Eleven year-old python named Thelma, is the world’s longest snake according to records. It has recorded another by giving birth without coming in contact with any male.


The six metres (20ft) long reticulated python, scientists said, produced six female offspring at Louisville Zoo in Kentucky, USA without sperm from any male snake.

The birth happened in 2012 amidst doubts but a new DNA evidence published in the Biological Journal of the Linnean Society recently revealed that the 91kg snake "fathered and mothered" the offsprings by itself.

Curator of Ectotherms at the zoo, Bill McMahan told National Geographic that “We didn’t know what we were seeing. We had attributed it to stored sperm.

 “I guess sometimes truth is stranger than fiction”.

MailOnline also quotes McMahan as saying: “It is not uncommon for a snake to lay infertile eggs, so the staff was surprised when the eggs appeared to be full and healthy instead of shrunken and discolored shells - typical of infertile reptile eggs".

The report said, even though such births was not new, it was the first case of virgin birth in reticulated pythons.

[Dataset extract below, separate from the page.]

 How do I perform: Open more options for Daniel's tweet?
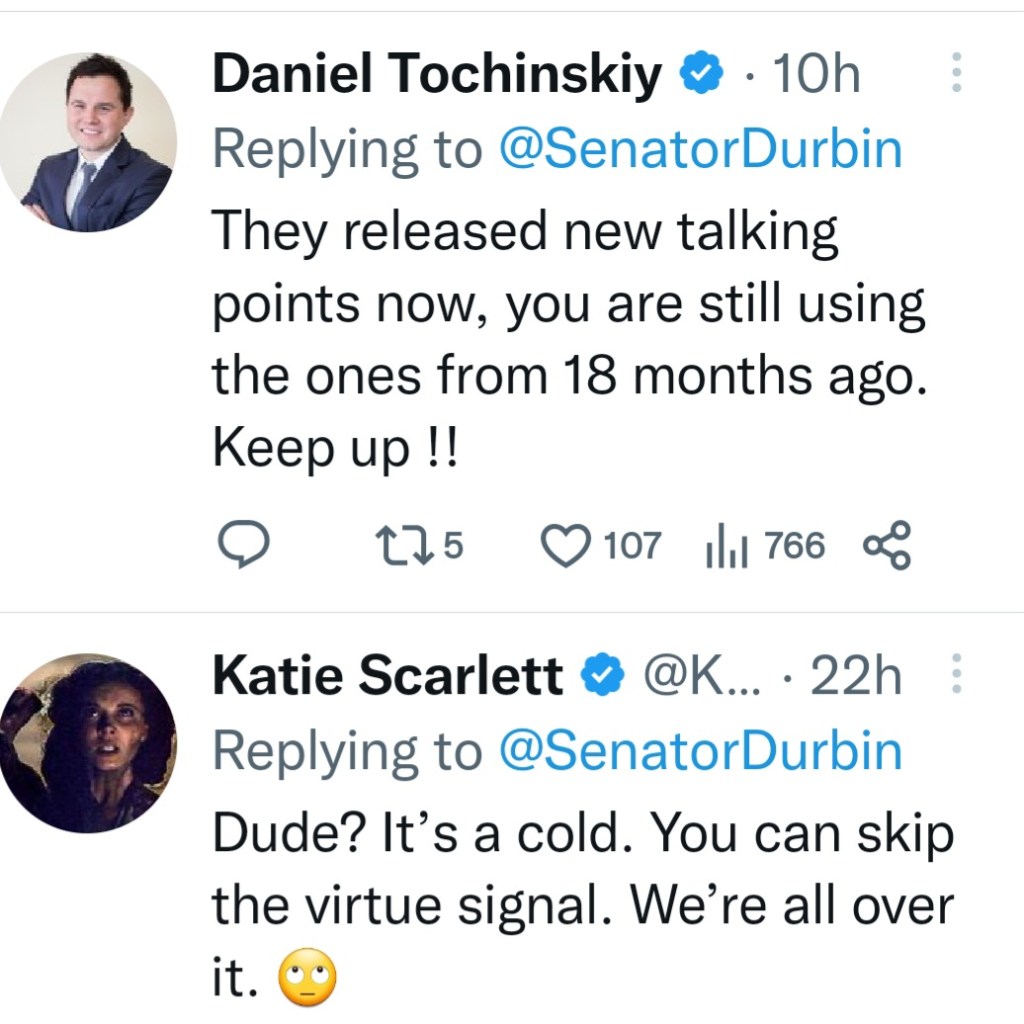tap(956, 74)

The Linnean Society journal however described the process by which it was made possible as terminal fusion automixis, a process which causes parthenogenesis - the fatherless reproduction in animals that usually require two parents to produce offspring.

The study said it is caused when cells known as polar bodies – which are produced with an animal’s egg and usually die, behave like sperm and fuse with the egg, triggering cell division (Terminal fusion automixis).

The process has been observed in other animals like boa constrictors, birds and sharks.

While the scientists flaunt the theories, Metro UK quotes Mr McMahan as speculating that in Thelma’s case may have been triggered by ideal living conditions.

He said: “It takes a lot out of pythons to reproduce, and she had everything she needed. I had fed her a really big meal, 40lbs (about 18kg) of chicken”.

“She was living in an exhibit larger than the typical size. There were heat pads. Everything was optimal”.


Thelma lives with another female python named Louise and has not been in contact or company of a male for years.